● Task statement
Restate word for word only the lines from the one with "Instruction: Click the 充值 notification button" through the end of the records; no pictures belong in the copy.

[Pixel coordinate grounding data]
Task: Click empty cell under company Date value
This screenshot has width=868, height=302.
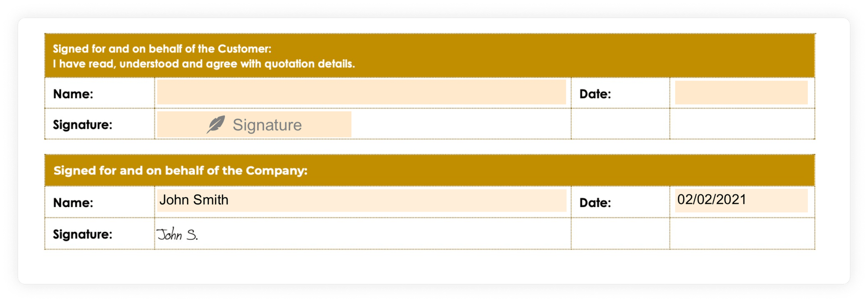Action: point(742,233)
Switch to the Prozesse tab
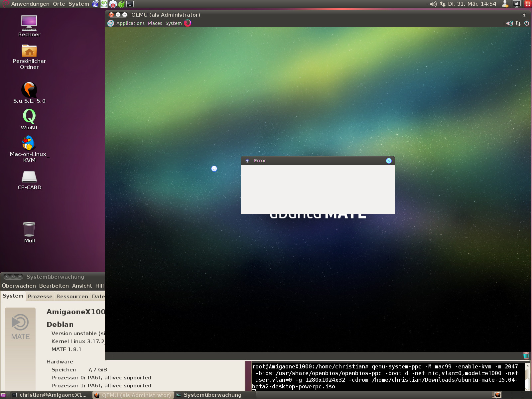532x399 pixels. (40, 296)
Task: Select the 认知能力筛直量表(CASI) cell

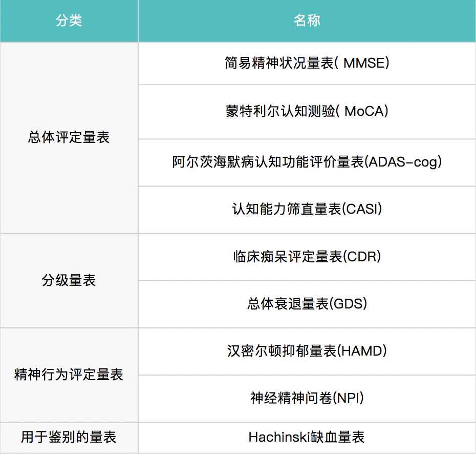Action: tap(306, 210)
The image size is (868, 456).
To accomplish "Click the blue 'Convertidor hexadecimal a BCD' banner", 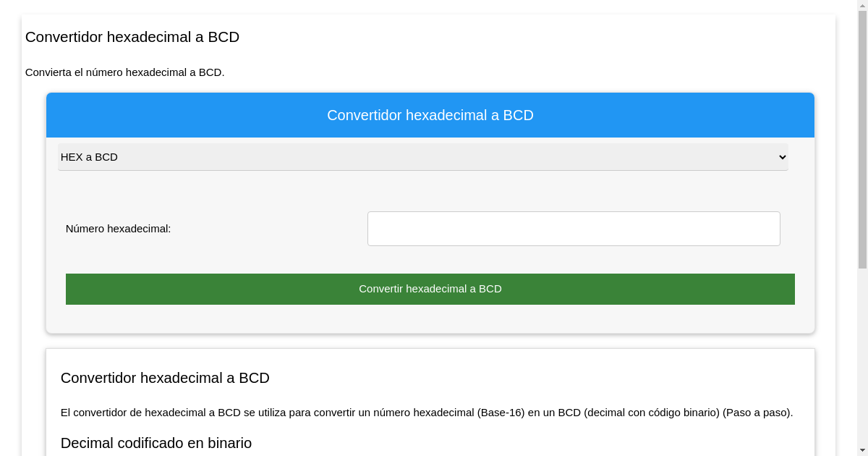I will coord(430,114).
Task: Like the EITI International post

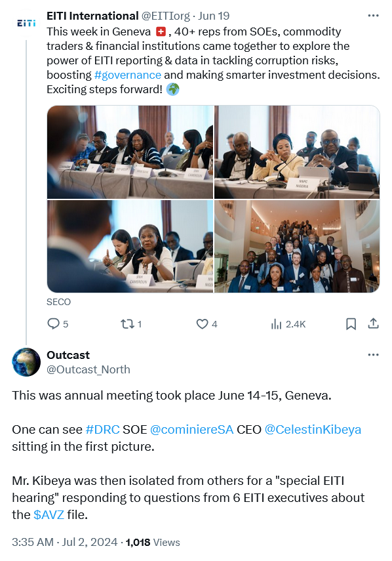Action: (x=202, y=324)
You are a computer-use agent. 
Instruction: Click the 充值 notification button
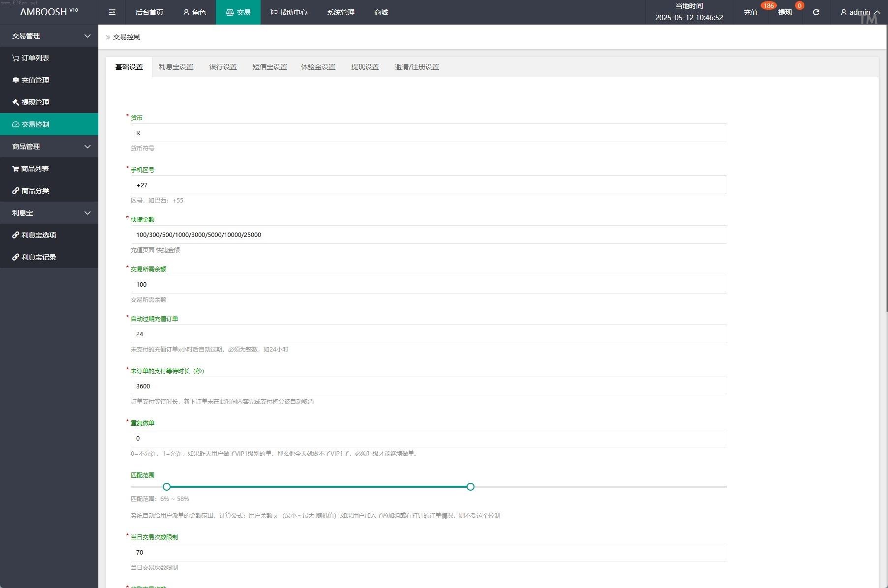pyautogui.click(x=750, y=12)
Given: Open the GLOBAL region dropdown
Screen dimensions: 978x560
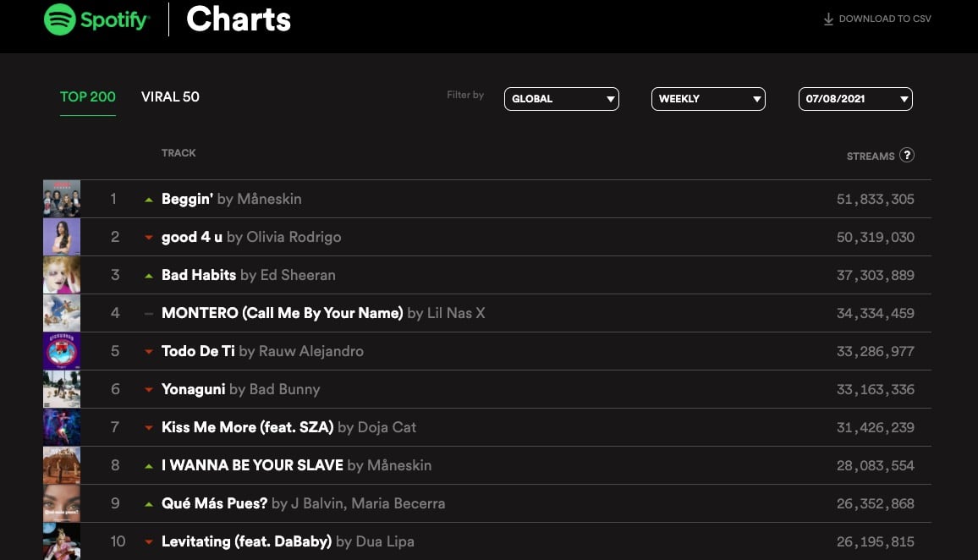Looking at the screenshot, I should click(562, 99).
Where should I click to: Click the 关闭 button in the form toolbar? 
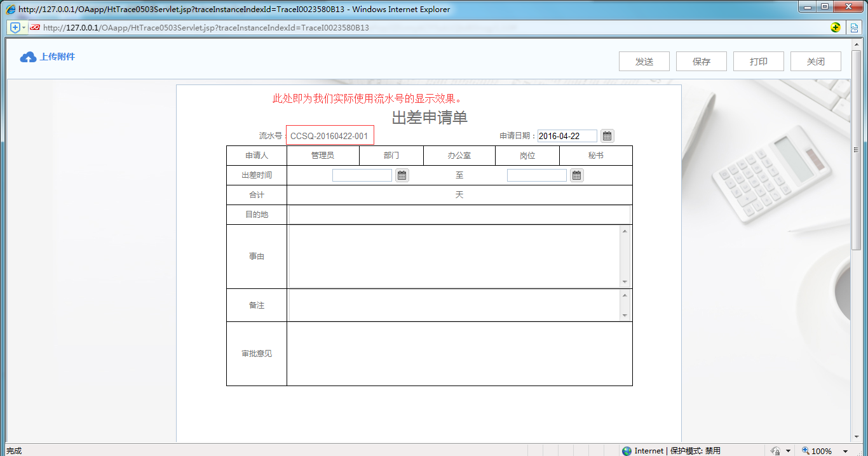[x=815, y=62]
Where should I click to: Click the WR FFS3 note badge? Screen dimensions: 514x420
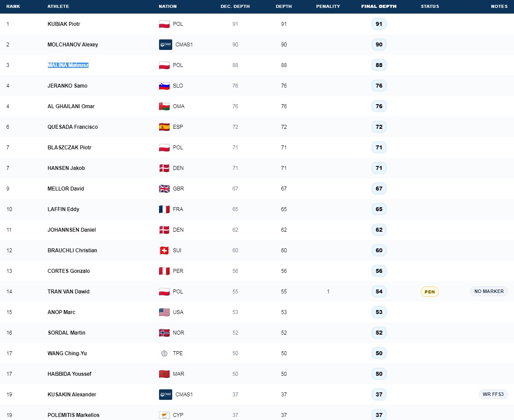pos(493,394)
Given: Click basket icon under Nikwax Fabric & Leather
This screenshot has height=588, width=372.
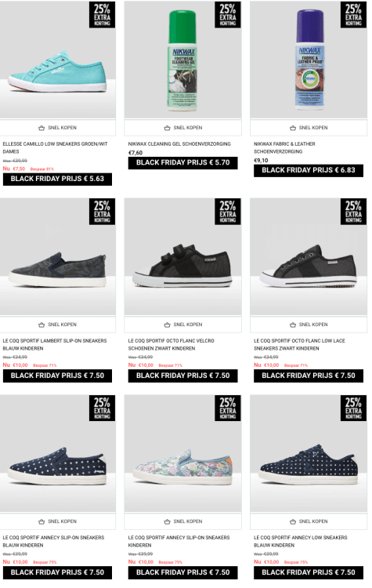Looking at the screenshot, I should pos(293,128).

● Result for this exercise
Instruction: Click the 充值 notification button
pyautogui.click(x=750, y=12)
Given: Open the GLOBAL region dropdown
Screen dimensions: 978x560
Looking at the screenshot, I should click(562, 99).
Where should I click to: Click the 关闭 button in the form toolbar? 
[x=815, y=62]
Where should I click to: Click the WR FFS3 note badge? Screen dimensions: 514x420
pos(493,394)
Given: Click basket icon under Nikwax Fabric & Leather
This screenshot has height=588, width=372.
Looking at the screenshot, I should pos(293,128).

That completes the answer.